Kenya has 49 insurers, five re-insurers and almost 200 brokers in a country where about 3 percent of the population has cover, according to the Association of Kenya Insurers. The market is also overbanked, with 41 lenders serving 44 million people, creating opportunities for mergers and takeovers because of new interest-rate caps that are squeezing profit margins, according to Nairobi-based Cytonn Investments Management Ltd., which oversees 73 billion shillings ($716 million)
“The more prudent insurers will be fine,” Olokun-Ola said. “The ones that need to go and raise two to three times as much capital as they have now, they’re either going to be taken over or they’ll go out of business.”

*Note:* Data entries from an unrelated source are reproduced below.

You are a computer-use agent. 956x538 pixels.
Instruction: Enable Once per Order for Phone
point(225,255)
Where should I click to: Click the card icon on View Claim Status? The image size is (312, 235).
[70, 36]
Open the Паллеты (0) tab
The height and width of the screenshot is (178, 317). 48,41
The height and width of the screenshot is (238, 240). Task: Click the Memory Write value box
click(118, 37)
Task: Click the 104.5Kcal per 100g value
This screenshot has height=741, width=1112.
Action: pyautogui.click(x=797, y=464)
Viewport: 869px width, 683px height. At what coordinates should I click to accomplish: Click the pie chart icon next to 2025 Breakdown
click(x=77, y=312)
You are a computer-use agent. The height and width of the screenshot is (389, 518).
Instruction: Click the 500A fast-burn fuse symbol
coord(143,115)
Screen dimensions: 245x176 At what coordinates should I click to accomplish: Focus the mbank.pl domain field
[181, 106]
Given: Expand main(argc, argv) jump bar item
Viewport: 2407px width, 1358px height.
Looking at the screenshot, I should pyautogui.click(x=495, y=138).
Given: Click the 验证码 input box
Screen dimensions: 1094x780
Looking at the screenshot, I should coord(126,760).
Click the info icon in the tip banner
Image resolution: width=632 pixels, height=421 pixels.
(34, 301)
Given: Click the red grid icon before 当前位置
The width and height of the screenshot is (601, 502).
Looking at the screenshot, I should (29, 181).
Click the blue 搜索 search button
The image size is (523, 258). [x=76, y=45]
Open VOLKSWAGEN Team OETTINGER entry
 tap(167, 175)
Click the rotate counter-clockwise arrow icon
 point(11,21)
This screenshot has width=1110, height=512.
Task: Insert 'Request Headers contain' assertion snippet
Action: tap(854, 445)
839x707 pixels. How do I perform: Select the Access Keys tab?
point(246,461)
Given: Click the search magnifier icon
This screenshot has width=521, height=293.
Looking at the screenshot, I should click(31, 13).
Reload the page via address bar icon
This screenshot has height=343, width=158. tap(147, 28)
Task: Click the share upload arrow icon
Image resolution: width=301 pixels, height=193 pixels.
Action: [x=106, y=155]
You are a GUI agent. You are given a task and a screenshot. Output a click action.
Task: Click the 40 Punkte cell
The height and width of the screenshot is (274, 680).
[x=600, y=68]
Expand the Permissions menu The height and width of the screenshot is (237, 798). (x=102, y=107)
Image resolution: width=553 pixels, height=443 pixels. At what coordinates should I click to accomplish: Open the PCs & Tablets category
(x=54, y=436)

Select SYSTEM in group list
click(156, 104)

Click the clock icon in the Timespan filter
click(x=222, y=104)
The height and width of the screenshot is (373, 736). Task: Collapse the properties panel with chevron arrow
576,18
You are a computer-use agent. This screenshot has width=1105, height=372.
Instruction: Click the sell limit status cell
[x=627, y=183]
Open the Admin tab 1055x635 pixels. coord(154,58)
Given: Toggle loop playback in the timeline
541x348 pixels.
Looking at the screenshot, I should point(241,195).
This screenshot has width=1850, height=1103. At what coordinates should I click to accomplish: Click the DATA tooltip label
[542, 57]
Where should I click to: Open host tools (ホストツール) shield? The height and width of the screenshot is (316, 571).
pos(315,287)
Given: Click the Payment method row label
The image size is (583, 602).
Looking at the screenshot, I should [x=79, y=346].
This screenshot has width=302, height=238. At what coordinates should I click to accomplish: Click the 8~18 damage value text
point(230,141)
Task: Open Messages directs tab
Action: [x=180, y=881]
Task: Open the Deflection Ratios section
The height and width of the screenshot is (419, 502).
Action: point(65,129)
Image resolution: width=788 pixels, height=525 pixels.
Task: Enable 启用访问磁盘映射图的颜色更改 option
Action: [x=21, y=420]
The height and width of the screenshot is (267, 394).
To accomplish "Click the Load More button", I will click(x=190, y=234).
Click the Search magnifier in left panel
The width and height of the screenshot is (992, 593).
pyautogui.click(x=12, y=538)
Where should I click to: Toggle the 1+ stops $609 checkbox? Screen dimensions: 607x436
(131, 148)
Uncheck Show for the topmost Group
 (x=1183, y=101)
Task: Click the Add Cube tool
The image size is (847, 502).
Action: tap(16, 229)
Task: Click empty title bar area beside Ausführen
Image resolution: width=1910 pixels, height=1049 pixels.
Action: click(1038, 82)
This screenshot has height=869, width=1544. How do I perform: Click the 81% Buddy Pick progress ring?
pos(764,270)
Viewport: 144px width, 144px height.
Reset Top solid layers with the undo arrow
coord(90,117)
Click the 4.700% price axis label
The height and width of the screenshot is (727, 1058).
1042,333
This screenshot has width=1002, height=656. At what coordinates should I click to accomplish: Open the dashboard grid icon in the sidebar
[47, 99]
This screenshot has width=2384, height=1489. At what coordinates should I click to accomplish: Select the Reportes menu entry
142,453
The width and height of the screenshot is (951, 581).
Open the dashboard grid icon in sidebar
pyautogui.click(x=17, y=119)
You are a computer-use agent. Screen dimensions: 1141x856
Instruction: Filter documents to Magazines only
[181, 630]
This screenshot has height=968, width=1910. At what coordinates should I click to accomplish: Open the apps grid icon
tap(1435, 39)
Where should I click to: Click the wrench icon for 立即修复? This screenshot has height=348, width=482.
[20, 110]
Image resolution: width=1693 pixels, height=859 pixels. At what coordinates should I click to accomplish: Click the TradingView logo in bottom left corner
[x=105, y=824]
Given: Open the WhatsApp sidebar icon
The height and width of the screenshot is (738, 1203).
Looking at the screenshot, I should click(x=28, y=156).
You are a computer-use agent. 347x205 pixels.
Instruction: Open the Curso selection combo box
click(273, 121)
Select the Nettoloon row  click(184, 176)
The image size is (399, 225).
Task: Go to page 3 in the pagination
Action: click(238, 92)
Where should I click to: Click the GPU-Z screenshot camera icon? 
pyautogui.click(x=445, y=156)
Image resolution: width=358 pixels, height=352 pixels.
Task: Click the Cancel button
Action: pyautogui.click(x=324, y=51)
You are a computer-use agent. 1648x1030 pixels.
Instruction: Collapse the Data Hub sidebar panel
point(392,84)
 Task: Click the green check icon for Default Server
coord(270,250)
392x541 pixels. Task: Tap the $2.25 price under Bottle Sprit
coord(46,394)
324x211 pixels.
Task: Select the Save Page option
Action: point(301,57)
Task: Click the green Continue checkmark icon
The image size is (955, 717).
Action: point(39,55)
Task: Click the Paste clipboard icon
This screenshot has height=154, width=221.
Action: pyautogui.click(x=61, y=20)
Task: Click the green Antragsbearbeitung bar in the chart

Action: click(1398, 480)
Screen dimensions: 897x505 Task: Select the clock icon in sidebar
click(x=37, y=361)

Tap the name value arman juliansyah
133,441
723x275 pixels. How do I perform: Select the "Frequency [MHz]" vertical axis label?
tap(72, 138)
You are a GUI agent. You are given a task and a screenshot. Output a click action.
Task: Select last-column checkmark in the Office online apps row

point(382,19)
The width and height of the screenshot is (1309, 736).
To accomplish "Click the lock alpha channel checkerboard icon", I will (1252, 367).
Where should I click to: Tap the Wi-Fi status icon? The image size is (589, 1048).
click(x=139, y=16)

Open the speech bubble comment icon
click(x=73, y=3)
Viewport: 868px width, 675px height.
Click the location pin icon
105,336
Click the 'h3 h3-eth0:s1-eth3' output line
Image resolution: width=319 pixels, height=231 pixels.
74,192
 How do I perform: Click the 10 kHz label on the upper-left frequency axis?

Emerging consumers earn between $2 and $10 a day and make up about two-thirds of Africa’s population of more than 1.2 billion people, while the continent’s middle class is less than 15 percent, she said.
High Growth
Olokun-Ola couldn’t say how much Soros invested and his fund didn’t immediately reply to e-mailed requests for comment. While OPIC has agreed to support LeapFrog’s fund it hasn’t made any commitments, the company said in an e-mail. The fund forms part of OPIC’s efforts to support investments into high-growth companies that reach low-income consumers.
LeapFrog’s investments average $30 million and generate internal rates of return of 25 percent, or three times the money invested, Olokun-Ola said. The company has made two sales so far out of eight investments in its first fund, and both have met targets, she said. The Prudential vehicle has a larger mandate and may invest as much as $200 million in one company, she said.
A third of the company’s new fund will be invested in health-care delivery and health insurance, Olokun-Ola said, describing it as the next step beyond financial services to help low-income Africans.
“Like an insurable catastrophe that can wipe out the consumer, so can a health emergency,” she said.